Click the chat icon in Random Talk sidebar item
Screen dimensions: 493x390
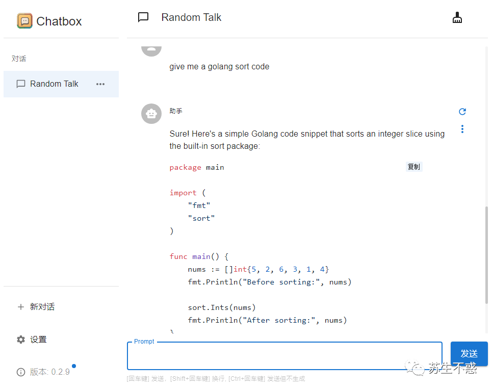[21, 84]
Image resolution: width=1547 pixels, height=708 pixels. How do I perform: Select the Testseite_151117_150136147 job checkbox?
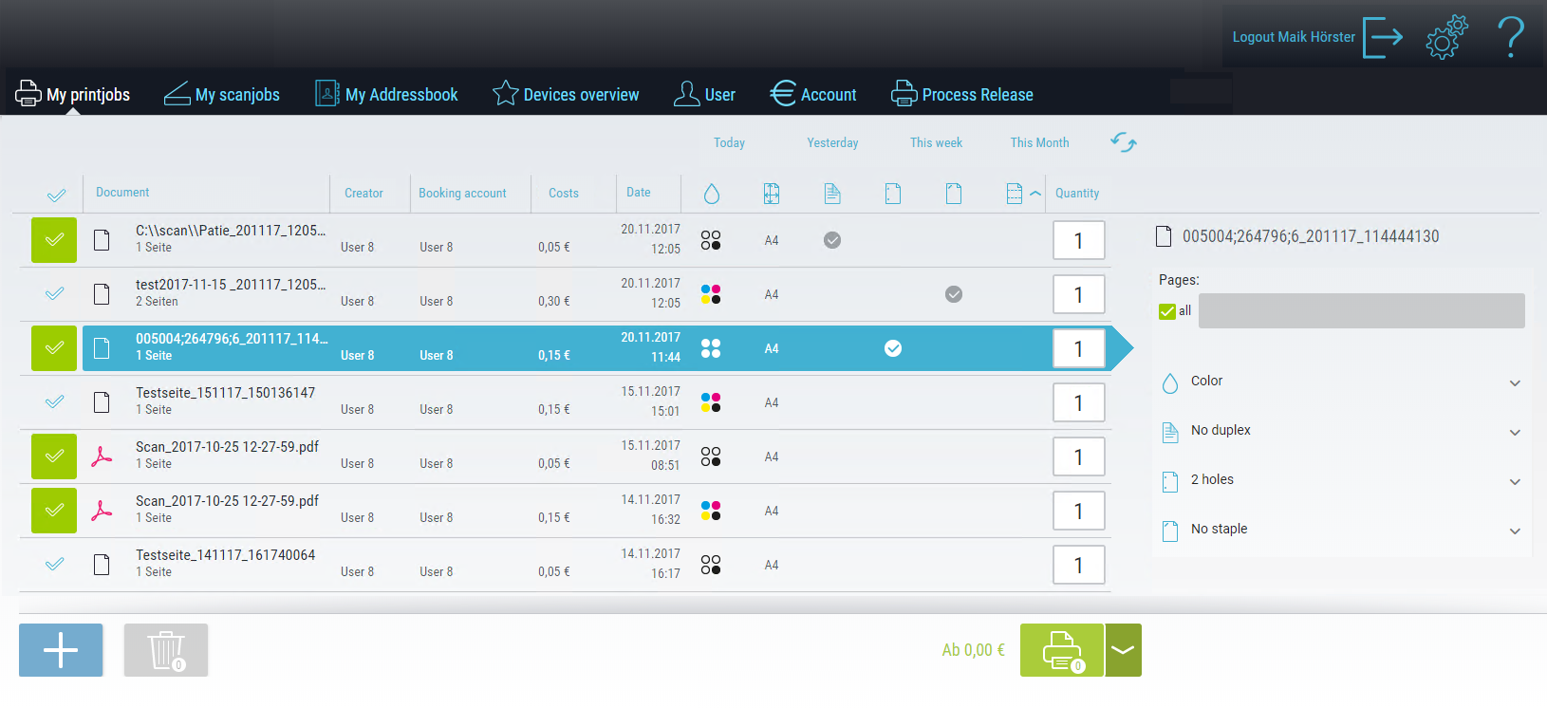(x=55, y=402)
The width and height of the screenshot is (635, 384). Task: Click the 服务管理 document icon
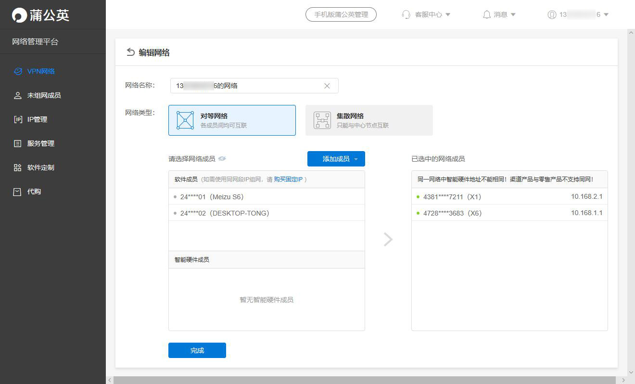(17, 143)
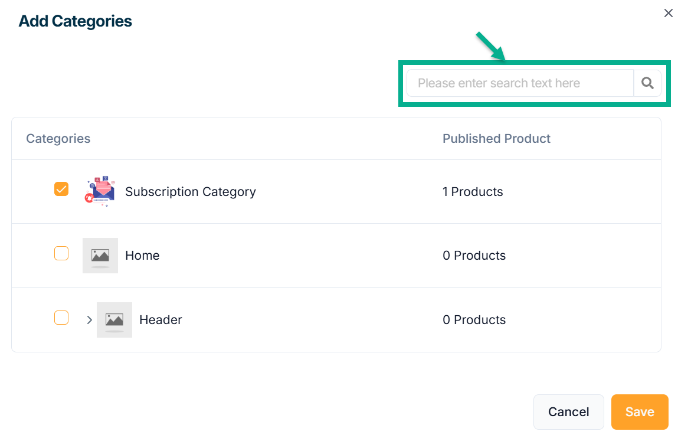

===============

▸ **Exercise brief**: Output nothing but the records above, word for word, with the pictures removed.

▸ **Answer section**:
Click the chat icon in Random Talk sidebar item
Screen dimensions: 493x390
[21, 84]
Image resolution: width=1547 pixels, height=708 pixels. How do I perform: Select the Testseite_151117_150136147 job checkbox?
(x=55, y=402)
The width and height of the screenshot is (635, 384). Task: Click the 服务管理 document icon
(17, 143)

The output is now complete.